● WHAT THE EXERCISE ASKS
Reproduce the following data line for line, with no changes.

● MATERIAL FOR THE TASK
┌──
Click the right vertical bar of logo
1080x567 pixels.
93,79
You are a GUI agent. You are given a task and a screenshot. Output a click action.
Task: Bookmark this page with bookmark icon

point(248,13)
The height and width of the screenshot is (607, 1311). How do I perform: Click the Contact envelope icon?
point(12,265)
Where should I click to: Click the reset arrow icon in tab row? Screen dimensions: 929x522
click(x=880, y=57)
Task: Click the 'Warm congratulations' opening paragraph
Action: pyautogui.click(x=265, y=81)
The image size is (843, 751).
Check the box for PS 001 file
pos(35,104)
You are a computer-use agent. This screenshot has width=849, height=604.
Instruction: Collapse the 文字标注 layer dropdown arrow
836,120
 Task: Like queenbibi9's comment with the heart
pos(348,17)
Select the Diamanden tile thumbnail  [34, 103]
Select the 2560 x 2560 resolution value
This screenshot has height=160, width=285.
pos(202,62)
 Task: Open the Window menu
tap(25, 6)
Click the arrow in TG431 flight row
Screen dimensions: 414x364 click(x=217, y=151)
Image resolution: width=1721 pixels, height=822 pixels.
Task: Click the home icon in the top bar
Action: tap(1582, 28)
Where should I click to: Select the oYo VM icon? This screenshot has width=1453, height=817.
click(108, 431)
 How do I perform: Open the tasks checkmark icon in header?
└──
● CORRECT ANSWER
Click the right vertical bar of logo
1080x567 pixels.
93,79
You are a GUI agent. You are given a task and a screenshot. Output a click action.
Task: Bookmark this page with bookmark icon

point(248,13)
The height and width of the screenshot is (607, 1311). How do I perform: Click the Contact envelope icon?
point(12,265)
Where should I click to: Click the reset arrow icon in tab row? Screen dimensions: 929x522
click(x=880, y=57)
Task: Click the 'Warm congratulations' opening paragraph
Action: pyautogui.click(x=265, y=81)
The image size is (843, 751).
Check the box for PS 001 file
pos(35,104)
You are a computer-use agent. This screenshot has width=849, height=604.
Instruction: Collapse the 文字标注 layer dropdown arrow
836,120
 Task: Like queenbibi9's comment with the heart
pos(348,17)
Select the Diamanden tile thumbnail  [34, 103]
Select the 2560 x 2560 resolution value
This screenshot has height=160, width=285.
pos(202,62)
 Task: Open the Window menu
tap(25, 6)
Click the arrow in TG431 flight row
Screen dimensions: 414x364 click(x=217, y=151)
Image resolution: width=1721 pixels, height=822 pixels.
Task: Click the home icon in the top bar
Action: tap(1582, 28)
Where should I click to: Select the oYo VM icon? This screenshot has width=1453, height=817.
click(108, 431)
 How do I perform: Open the tasks checkmark icon in header?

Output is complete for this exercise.